Practice routines

The One-Ball Practice Routine That Makes the Range Feel Like the Course

Stop raking balls and start giving every shot a job, a target, and a consequence.

The One-Ball Practice Routine That Makes the Range Feel Like the Course illustration

Most range sessions are too convenient. The ball is perfect, the lie never changes, the target barely matters, and another ball is waiting before the first one lands. That can be useful for working on a motion, but it does not feel much like golf. On the course you get one ball, one decision, and one result.

A one-ball practice routine brings that pressure back without making practice complicated. You still use the range, short-game area, and putting green. You simply refuse to hit the same thoughtless shot twice in a row.

The Core Rule

Hit one ball, step away, evaluate, and reset. That is it. You can use the same club again, but you must go through a fresh routine. Pick a target. Choose a shape or trajectory. Make a rehearsal. Commit.

This slows practice down in a good way. Twenty intentional balls can teach you more than 80 balls hit while half-watching the next stall.

Use this question after every shot: Would that have been playable on the course? Not perfect. Playable.

Build a Range Version of a Hole

Instead of hitting seven 7-irons at the same flag, imagine a hole. For example:

  1. Driver to a fairway between two range poles.
  2. 8-iron to a green-sized window.
  3. Wedge to a front pin.
  4. If the drive misses badly, play a recovery punch as the next shot.
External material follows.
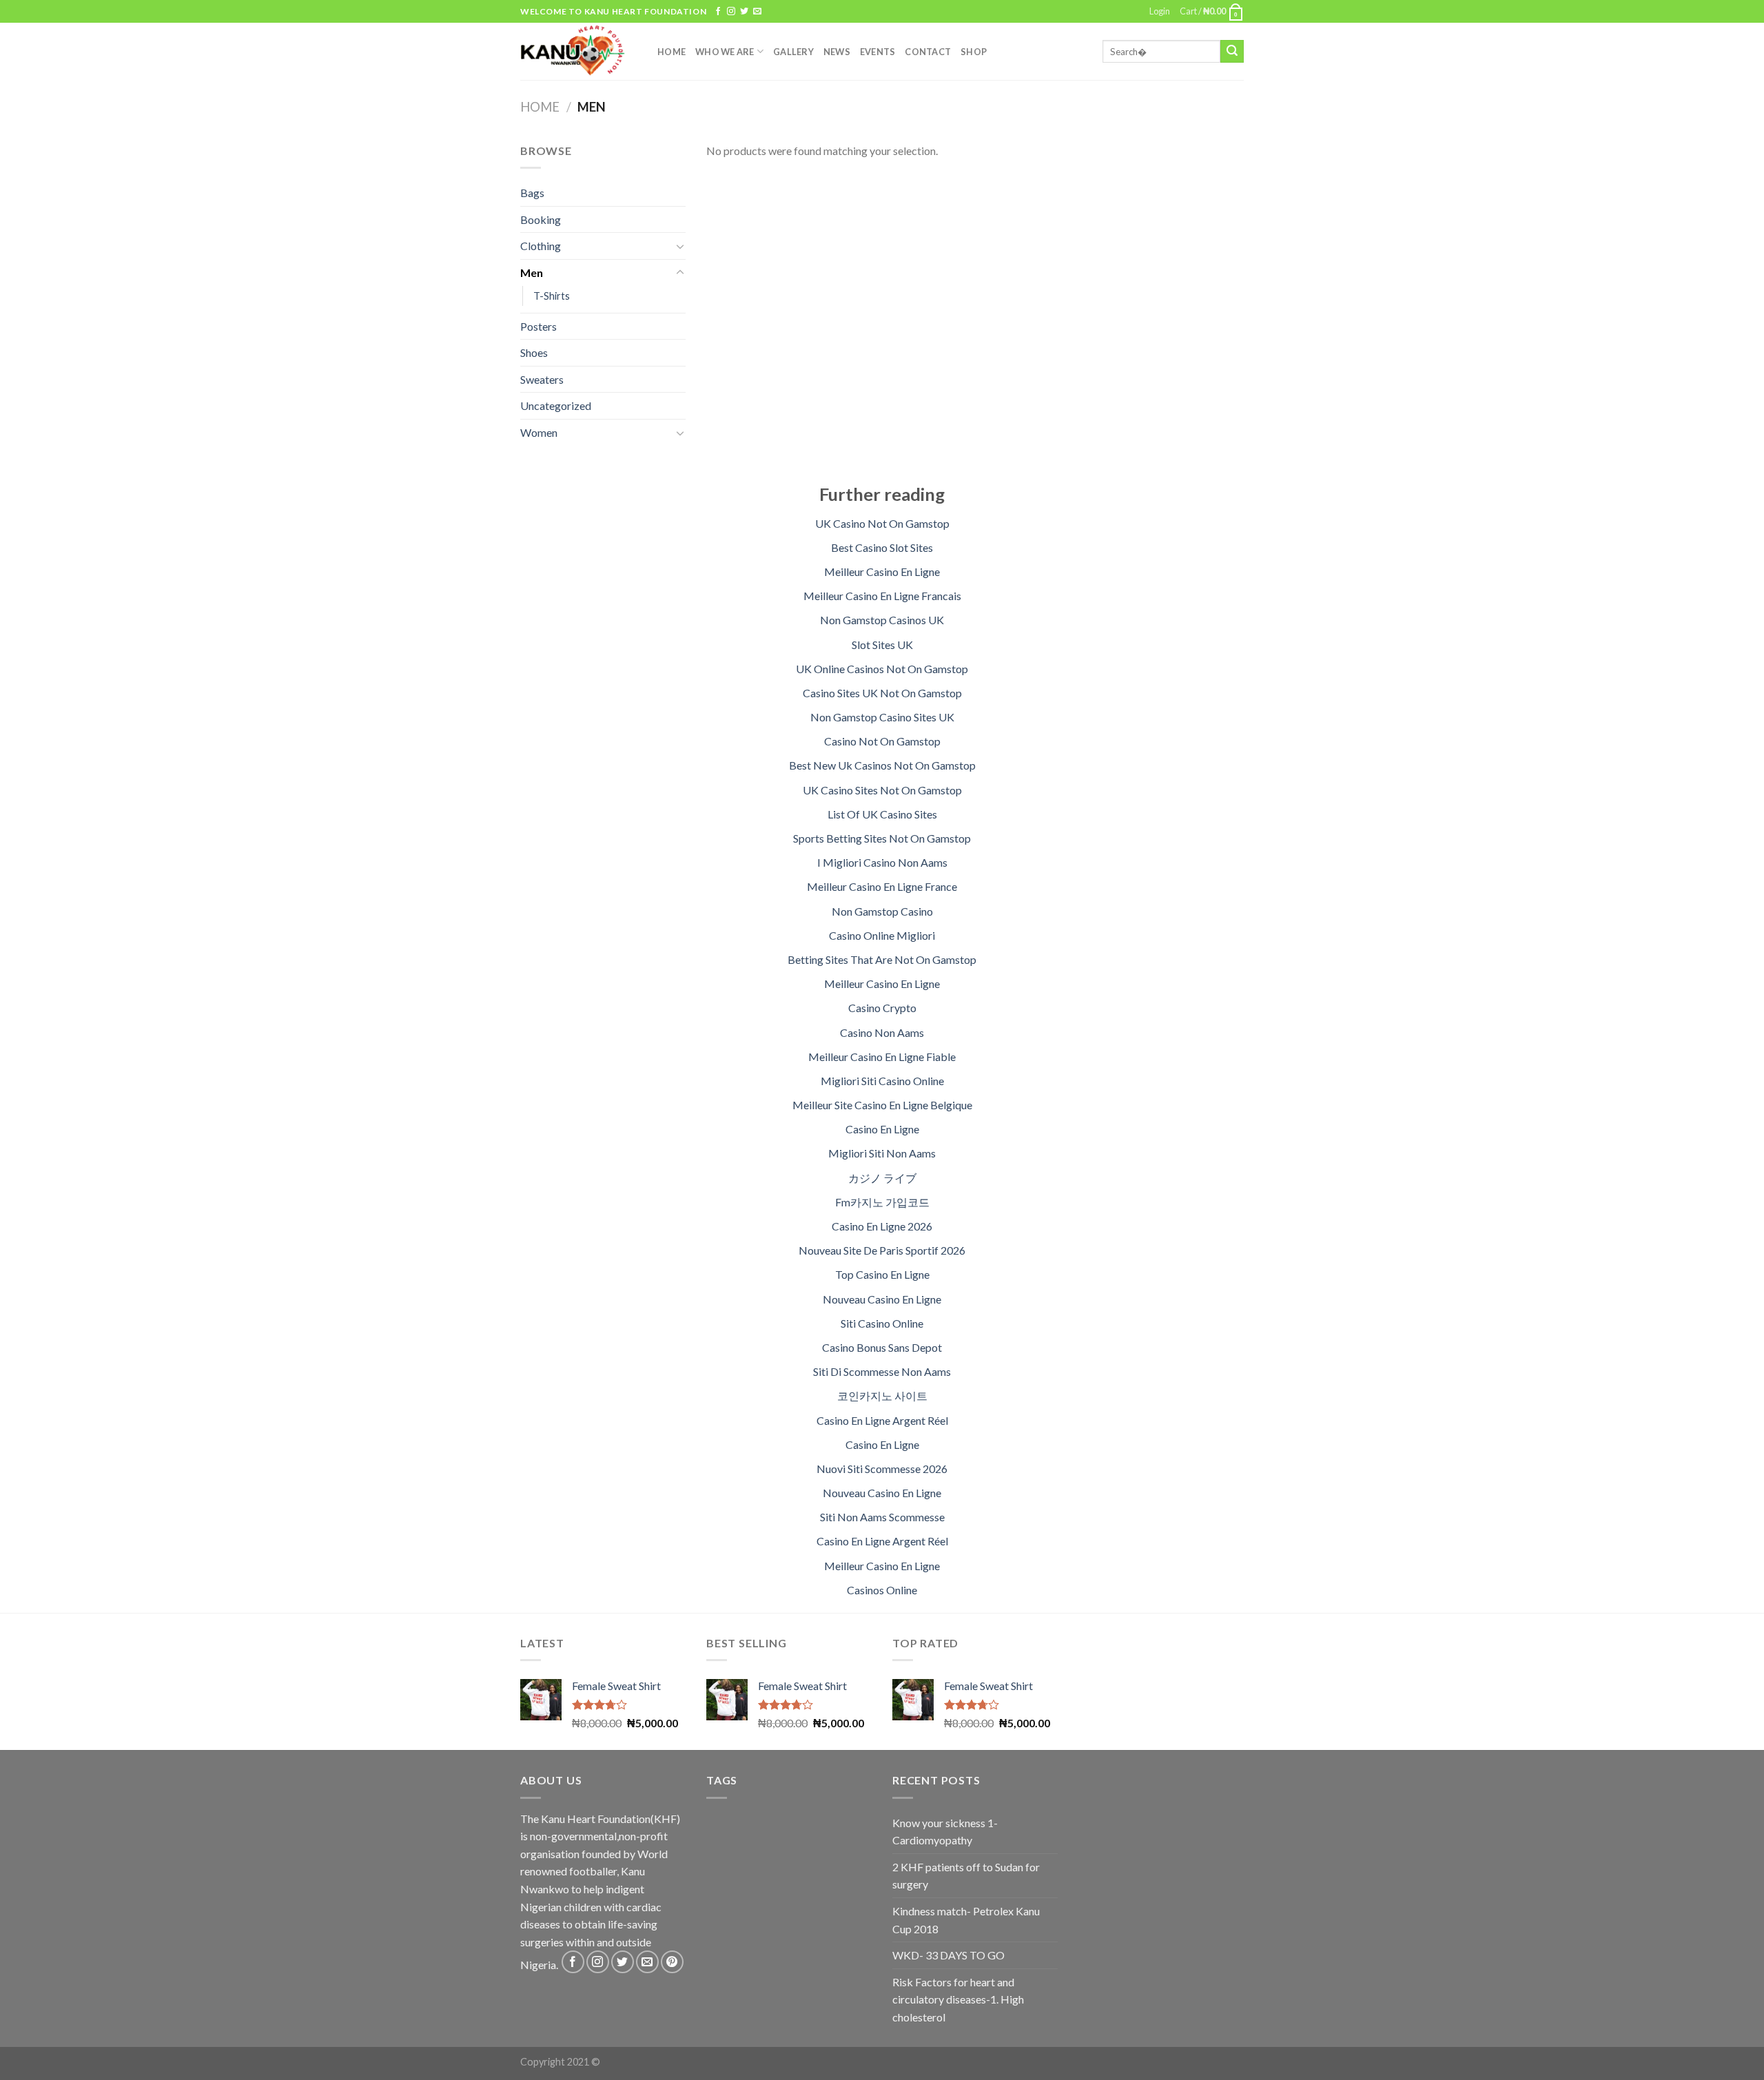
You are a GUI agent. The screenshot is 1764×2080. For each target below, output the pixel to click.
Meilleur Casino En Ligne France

Now the second shot depends on the first. That is where practice starts to feel like golf. You learn to respond instead of restarting.

Result Next practice shot
Fairway hit Approach to a specific target
Light miss Recovery shape around imaginary trouble
Big miss Pitch-out or lay-up window
Great drive Wedge with a birdie mindset

Add Consequences Without Being Dramatic

You do not need punishment sprints or silly bets. Small consequences are enough. If you miss your target window, switch to a safer club. If you miss two wedges long, spend five minutes on distance control. If you hit a wild tee shot, your next ball must be a low recovery.

Consequences should guide learning, not create frustration. The point is to connect choices with outcomes.

Practice rule: Never let a bad shot disappear just because another ball is easy to reach.

Use the Short-Game Area the Same Way

One-ball practice is even better around the green. Drop one ball in a realistic spot, choose the landing area, and play it until holed. Then change the lie. Go from tight fairway to rough, uphill to downhill, basic chip to bunker shot.

Keep score for nine up-and-down attempts:

  • 2 points for up-and-down,
  • 1 point for leaving a simple next putt,
  • 0 points for a mistake that would bring double bogey into play.

This makes short-game practice honest. A pretty chip that leaves eight feet downhill is not the same as one that finishes under the hole.

Finish With a Pressure Putt

End the session with one ball and one putt that matters. Pick a distance between four and six feet. Go through your full routine. If you make it, the session is complete. If you miss, hit three lag putts from 25 to 35 feet, then try the short putt again.

This is not about torturing yourself. It is about leaving practice with your attention switched on.

When to Use This Routine

One-ball practice is ideal when your swing is functional and you want better transfer to the course. If you are making a technical change, you may still need blocked practice with repeated balls. Just do not live there forever.

A balanced week might include one technical session, one short-game session, and one one-ball session. The technical work builds the tool. The one-ball routine teaches you to use it when the scorecard is in your pocket.